### PROBLEM DETAILS
Include the line containing "Click the plus recharge icon in last row" and every line after it up to the end of the material below; reproduce them exactly and drop the pictures.
————————
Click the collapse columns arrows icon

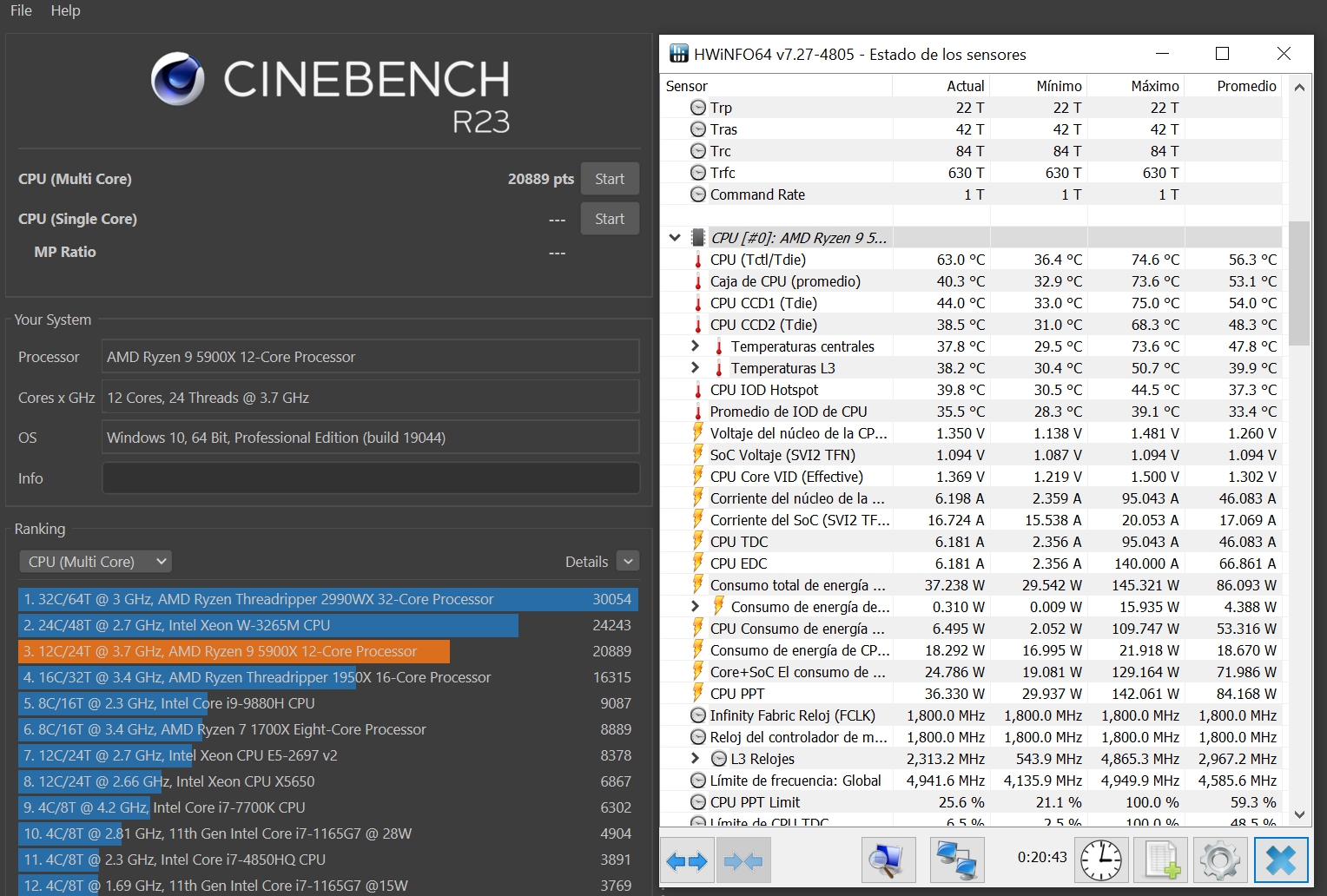743,860
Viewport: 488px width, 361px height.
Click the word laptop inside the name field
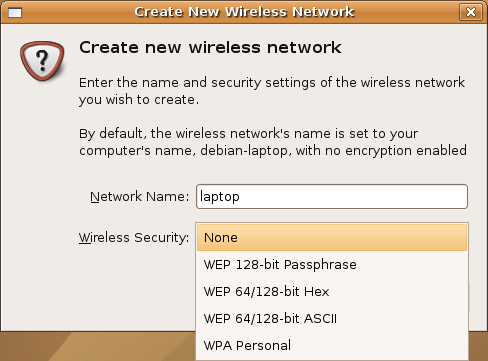point(219,197)
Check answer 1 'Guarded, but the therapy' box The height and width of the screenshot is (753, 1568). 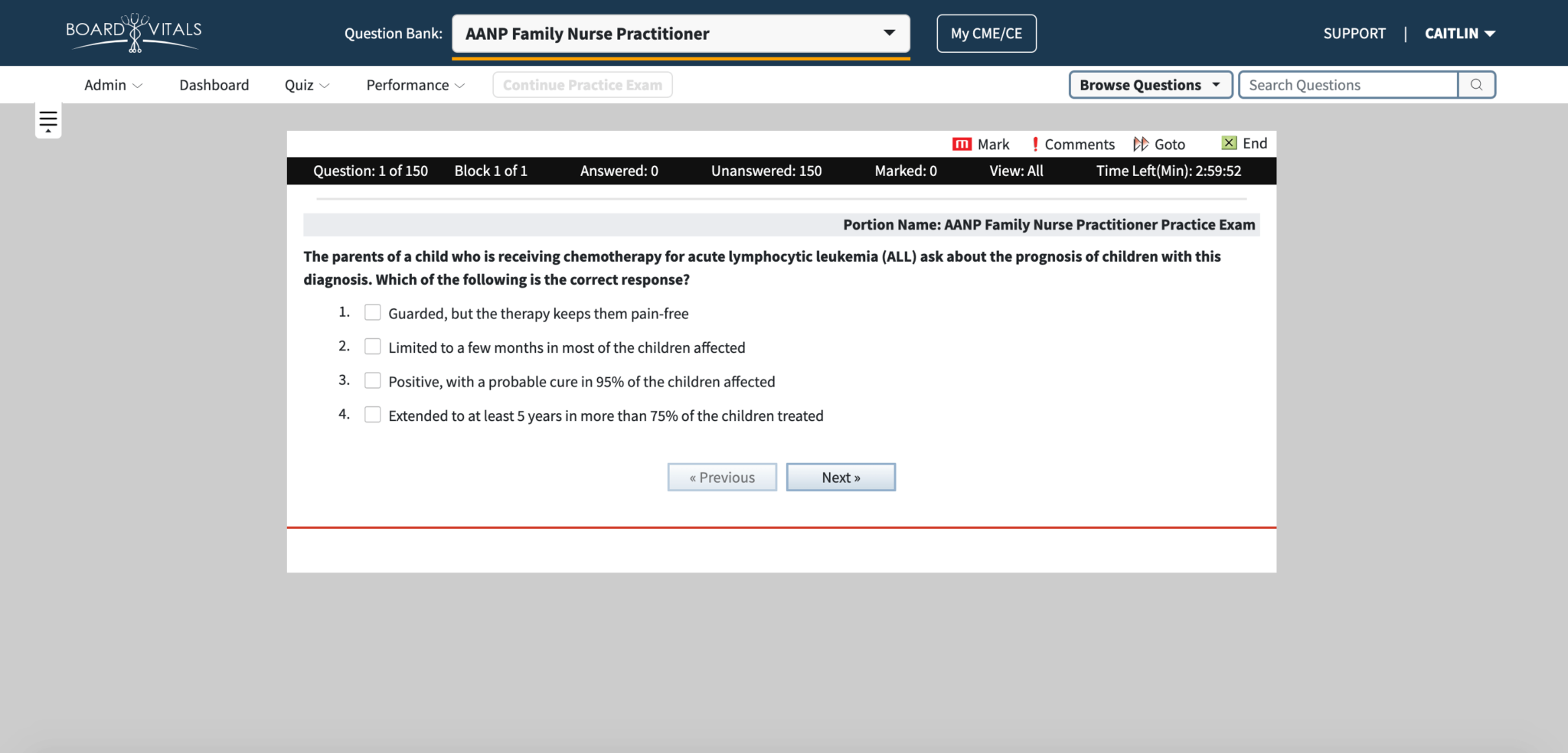tap(373, 312)
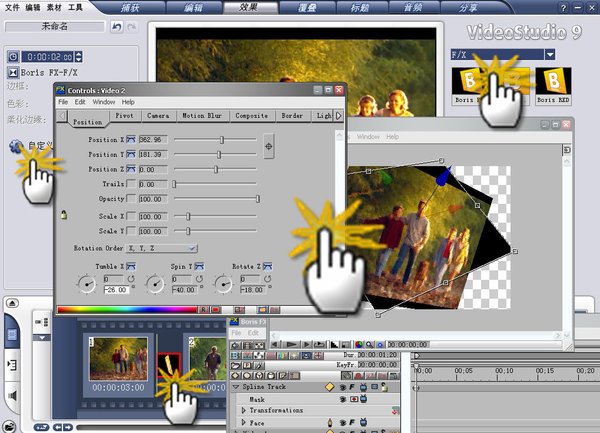Switch to the Motion Blur tab
This screenshot has height=433, width=600.
pyautogui.click(x=201, y=116)
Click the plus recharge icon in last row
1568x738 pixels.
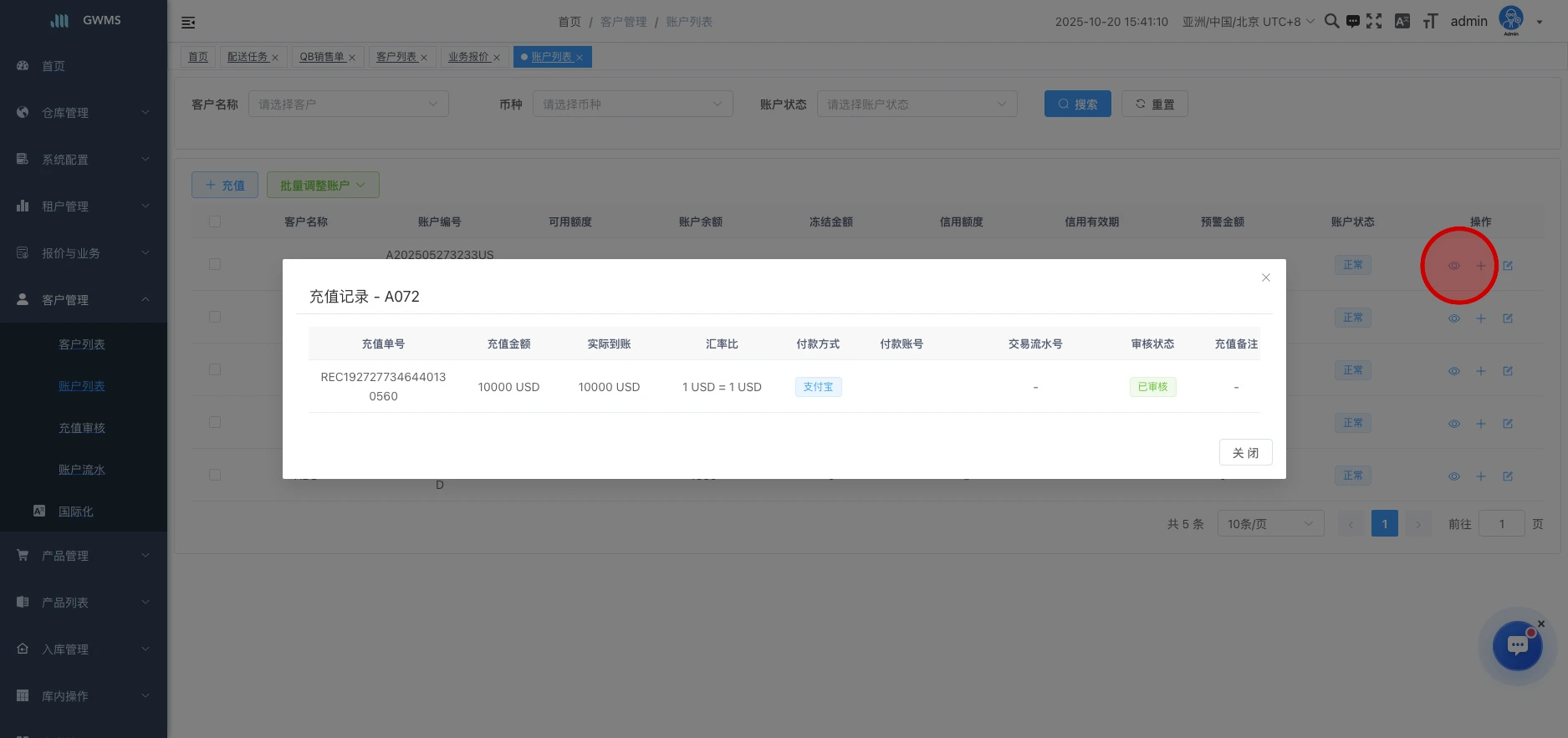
————————
### SOLVED PROBLEM
Click the plus recharge icon in last row
1568x738 pixels.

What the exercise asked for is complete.